The role for workers is intended for nodes labelling. Omitting labels sets them to their default value, worker

The count of VMs is taken by the elements of the list, in this example, we got:

  • 3 master nodes with 4vcpu and 16G memory
  • 3 worker nodes with 2vcpu and 8G memory

Recommended values are:

Role vCPU RAM Storage
bootstrap 4 16G 120G
master 4 16G 120G
worker 2 8G 120G

For testing purposes, minimum storage value is set at 60GB.

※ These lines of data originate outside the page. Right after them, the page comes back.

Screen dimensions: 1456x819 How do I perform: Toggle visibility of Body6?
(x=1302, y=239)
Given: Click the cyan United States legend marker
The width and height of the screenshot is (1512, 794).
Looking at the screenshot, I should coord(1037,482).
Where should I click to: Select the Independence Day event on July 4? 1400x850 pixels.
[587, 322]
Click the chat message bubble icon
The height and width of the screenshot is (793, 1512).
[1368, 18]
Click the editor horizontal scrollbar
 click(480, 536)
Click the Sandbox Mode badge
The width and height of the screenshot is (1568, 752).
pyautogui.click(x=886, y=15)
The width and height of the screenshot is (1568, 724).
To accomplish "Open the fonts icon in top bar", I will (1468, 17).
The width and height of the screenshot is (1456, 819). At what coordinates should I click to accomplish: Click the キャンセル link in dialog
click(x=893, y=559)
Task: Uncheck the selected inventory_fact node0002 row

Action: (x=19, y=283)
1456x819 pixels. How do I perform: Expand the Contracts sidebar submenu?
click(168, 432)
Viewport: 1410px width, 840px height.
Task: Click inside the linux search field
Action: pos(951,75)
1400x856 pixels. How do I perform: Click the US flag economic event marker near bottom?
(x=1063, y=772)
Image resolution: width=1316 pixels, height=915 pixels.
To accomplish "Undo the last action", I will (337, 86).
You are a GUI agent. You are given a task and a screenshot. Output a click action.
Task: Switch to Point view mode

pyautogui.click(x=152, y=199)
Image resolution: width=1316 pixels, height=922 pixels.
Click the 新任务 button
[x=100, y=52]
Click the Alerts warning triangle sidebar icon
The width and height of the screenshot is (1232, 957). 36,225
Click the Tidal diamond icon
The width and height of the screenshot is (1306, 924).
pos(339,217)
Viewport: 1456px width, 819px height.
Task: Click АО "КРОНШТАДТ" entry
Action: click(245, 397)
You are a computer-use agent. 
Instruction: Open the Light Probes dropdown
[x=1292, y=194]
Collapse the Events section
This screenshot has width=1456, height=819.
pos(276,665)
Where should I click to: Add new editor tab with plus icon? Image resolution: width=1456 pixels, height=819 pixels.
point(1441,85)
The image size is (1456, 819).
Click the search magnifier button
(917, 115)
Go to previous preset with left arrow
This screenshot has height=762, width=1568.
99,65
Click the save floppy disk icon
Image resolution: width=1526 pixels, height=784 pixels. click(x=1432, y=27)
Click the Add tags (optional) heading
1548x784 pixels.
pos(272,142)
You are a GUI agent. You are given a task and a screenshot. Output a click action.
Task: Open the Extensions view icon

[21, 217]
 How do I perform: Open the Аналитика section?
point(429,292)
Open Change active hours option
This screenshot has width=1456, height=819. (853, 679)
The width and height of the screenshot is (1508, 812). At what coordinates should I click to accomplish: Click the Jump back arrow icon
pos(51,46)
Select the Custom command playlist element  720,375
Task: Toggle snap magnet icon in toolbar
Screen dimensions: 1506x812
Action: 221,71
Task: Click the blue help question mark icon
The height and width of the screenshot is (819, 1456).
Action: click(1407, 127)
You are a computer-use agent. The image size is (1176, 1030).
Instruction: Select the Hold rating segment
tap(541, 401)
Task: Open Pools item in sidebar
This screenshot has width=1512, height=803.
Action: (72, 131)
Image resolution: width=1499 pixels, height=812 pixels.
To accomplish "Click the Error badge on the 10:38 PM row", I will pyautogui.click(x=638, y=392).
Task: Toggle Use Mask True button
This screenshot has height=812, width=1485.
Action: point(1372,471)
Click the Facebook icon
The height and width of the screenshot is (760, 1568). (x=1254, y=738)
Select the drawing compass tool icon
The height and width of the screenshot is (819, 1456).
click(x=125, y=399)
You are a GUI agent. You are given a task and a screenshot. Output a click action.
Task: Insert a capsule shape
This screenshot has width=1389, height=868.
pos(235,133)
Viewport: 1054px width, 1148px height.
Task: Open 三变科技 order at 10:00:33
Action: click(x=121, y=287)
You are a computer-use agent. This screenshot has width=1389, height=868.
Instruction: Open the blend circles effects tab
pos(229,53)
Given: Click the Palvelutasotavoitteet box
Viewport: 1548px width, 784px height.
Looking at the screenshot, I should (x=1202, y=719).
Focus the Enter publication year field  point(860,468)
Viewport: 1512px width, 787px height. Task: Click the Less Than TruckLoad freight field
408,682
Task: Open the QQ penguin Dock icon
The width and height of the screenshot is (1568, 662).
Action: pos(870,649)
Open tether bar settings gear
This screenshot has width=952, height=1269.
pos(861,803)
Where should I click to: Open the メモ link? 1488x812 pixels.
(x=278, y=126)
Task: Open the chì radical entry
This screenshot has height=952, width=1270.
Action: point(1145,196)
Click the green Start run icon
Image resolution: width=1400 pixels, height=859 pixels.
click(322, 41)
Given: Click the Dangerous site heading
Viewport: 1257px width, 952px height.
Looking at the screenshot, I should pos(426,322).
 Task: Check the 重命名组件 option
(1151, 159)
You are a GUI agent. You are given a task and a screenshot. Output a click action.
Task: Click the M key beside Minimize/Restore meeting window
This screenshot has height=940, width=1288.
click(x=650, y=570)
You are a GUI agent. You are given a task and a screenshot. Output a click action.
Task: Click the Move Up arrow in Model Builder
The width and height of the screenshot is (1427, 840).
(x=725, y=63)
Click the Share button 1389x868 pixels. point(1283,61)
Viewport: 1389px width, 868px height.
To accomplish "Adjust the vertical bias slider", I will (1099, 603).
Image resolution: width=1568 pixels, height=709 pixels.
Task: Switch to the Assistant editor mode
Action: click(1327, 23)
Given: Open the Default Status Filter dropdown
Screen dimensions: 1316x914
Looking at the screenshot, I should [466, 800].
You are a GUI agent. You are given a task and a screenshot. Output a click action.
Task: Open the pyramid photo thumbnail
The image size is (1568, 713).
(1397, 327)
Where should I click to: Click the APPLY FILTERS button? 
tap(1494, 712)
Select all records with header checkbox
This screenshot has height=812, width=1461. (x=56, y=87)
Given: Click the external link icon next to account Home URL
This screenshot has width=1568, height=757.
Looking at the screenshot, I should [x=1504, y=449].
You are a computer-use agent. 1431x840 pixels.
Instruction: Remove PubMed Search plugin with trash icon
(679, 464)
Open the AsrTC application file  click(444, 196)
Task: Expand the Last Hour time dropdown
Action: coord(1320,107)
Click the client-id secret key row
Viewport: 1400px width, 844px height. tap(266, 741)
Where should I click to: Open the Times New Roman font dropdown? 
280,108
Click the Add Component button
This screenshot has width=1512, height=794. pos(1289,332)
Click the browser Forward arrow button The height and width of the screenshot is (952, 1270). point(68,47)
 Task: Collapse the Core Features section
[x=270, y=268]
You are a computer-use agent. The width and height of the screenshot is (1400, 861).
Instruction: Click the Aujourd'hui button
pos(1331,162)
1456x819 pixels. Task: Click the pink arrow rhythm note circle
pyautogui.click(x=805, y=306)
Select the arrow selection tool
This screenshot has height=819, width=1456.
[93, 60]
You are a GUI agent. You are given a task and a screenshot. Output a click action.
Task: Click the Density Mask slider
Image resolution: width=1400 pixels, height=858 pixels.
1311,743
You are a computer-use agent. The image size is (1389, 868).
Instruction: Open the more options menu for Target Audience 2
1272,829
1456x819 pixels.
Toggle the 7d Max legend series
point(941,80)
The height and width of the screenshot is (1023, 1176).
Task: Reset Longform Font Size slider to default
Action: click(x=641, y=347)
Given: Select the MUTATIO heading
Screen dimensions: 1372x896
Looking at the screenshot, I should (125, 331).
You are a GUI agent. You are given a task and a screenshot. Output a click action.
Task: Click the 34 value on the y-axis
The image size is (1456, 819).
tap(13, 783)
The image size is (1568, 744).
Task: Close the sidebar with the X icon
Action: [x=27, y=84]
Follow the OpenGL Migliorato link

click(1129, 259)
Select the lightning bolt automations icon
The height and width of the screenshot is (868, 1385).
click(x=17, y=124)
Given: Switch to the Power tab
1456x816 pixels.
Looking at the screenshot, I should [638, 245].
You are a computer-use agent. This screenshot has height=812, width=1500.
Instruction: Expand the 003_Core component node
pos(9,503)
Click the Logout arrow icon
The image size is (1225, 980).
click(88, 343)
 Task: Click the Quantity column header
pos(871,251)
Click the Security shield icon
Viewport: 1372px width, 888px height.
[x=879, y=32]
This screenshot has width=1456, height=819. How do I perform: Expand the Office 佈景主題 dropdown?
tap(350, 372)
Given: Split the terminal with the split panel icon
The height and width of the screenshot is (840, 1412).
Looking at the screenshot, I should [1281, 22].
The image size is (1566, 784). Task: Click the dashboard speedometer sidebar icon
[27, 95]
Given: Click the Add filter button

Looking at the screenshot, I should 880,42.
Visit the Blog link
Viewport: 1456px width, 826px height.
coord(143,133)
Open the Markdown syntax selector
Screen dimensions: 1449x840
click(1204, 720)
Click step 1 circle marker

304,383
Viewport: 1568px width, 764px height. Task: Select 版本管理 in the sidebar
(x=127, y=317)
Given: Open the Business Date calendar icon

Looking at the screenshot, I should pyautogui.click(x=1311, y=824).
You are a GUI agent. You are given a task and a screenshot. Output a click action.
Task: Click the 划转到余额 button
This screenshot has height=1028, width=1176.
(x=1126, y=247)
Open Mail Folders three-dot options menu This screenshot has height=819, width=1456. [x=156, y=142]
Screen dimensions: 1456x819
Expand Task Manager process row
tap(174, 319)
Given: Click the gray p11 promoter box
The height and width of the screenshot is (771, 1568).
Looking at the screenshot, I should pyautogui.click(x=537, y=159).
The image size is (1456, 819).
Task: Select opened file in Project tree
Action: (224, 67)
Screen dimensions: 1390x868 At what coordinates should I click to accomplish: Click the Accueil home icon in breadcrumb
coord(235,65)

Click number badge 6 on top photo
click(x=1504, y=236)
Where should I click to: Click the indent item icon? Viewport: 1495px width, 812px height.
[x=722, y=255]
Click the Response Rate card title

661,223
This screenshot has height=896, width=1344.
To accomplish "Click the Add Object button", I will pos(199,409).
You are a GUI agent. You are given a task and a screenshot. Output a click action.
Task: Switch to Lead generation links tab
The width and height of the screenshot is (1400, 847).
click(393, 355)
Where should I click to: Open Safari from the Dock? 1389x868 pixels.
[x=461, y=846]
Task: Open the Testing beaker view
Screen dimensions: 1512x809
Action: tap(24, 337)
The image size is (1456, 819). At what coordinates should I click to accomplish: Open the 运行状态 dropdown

The playbook now supports three nodes setup (3 masters with both master and worker node role) intended for pure testing purposes and you can enable it with the three_node boolean var ONLY FOR 4.6+

Single Node Openshift vars

vars/cluster_vars.yml

domain: hetzner.lab
network_cidr: 192.168.100.0/24
cluster:
  version: stable
  name: ocp4
  ocp_user: admin
  ocp_pass: openshift
  pullSecret: ""
cluster_nodes:
  host_list:
    sno:
      ip: 192.168.100.7
  specs:
    sno:
      vcpu: 8
      mem: 32
      disk: 120
local_storage:
  enabled: true
  volume_size: 50
additional_nic:
  enabled: false
  network:

local_storage field can be used to provision an additional disk to the VM in order to provision volumes using, for instance, rook-ceph or local storage operator.

additional_nic allows the creation of an additional network interface on the node. It is possible to customize the libvirt network to attach to it.

In both cases, Pull Secret can be retrived easily at https://cloud.redhat.com/openshift/install/pull-secret

HTPasswd provider is created after the installation, you can use ocp_user and ocp_pass to login!

Cleanup

To clean all resources, you can simply run the cleanup playbooks.

Full deployment cleanup

ansible-playbook -i inventory 99_cleanup.yml

SNO deployment cleanup

ansible-playbook -i inventory 99_cleanup_sno.yml

DISCLAIMER This project is for testing/lab only, it is not supported in any way by Red Hat nor endorsed.

Feel free to suggest modifications/improvements.